On February 22, 2021, Plaintiff was told he could not participate in ASAT by Defendant Campfield. When Plaintiff stated that he wanted to participate in the session, he was shown a note that said his interpreter had been cancelled. Later that day, other ASAT participants told Plaintiff that Defendant Campfield had been on the phone telling someone that Plaintiff had been yelling and screaming during class, had handed a note to Defendant Campfield refusing to take the class, had tested positive for Suboxone twice, and had stolen information from a cube-mate and written a letter to that prisoner's wife, which resulted in Plaintiff being stabbed last month. Plaintiff states that prisoners Maxon and Hamilton both overheard this conversation. Plaintiff claims that other prisoners in the housing unit also heard Defendant Campfield and that Plaintiff's relationships with other prisoners were adversely affected.

**Data:**
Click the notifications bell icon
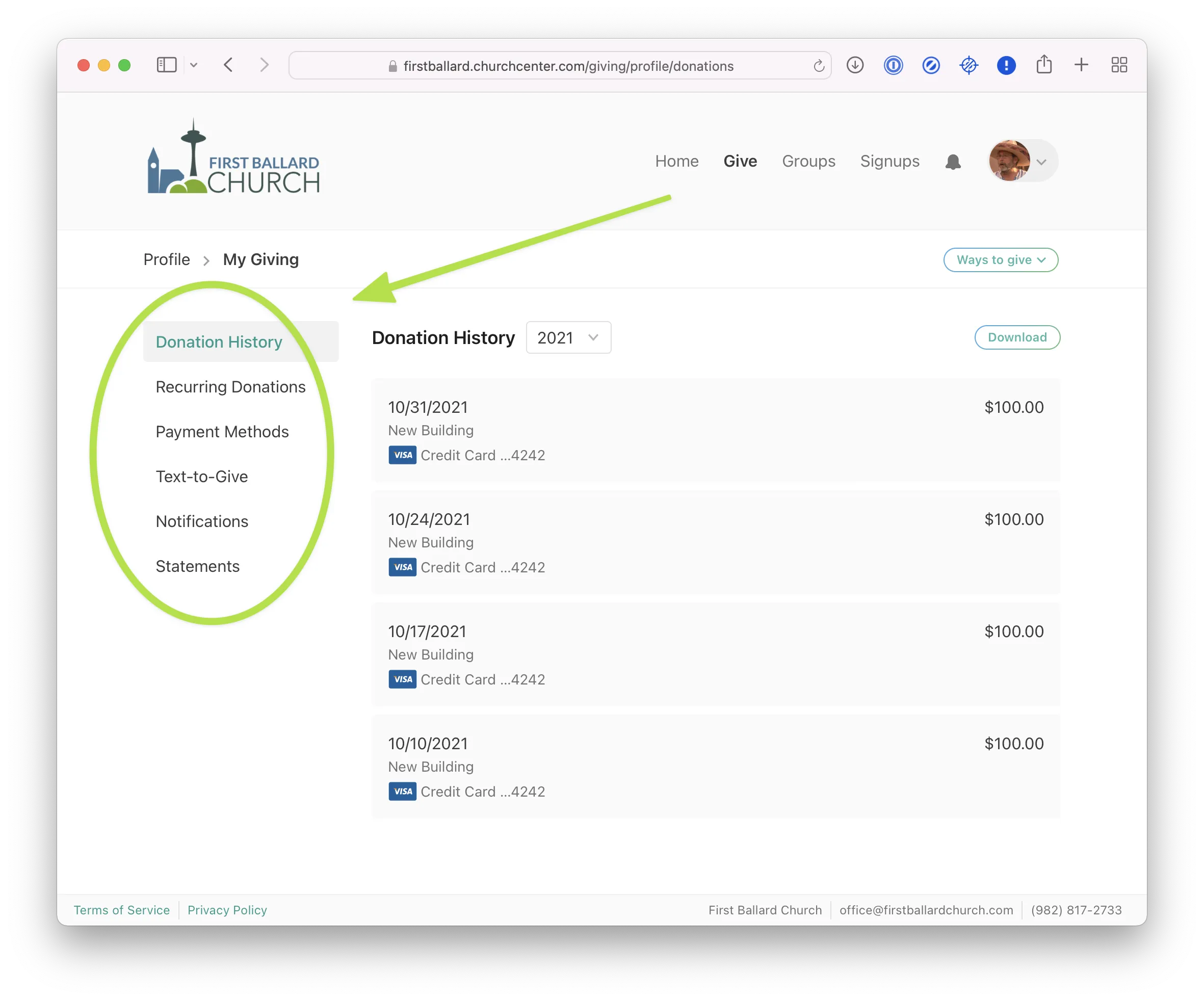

**Required work:** In the text about the ASAT incident, what did Defendant Campfield reportedly tell someone on the phone that Plaintiff had done? List every item.

**Result for this exercise:**
- Yelled and screamed during class
- Handed a note to Defendant Campfield refusing to take the class
- Tested positive for Suboxone twice
- Stole information from a cube-mate and wrote a letter to that prisoner's wife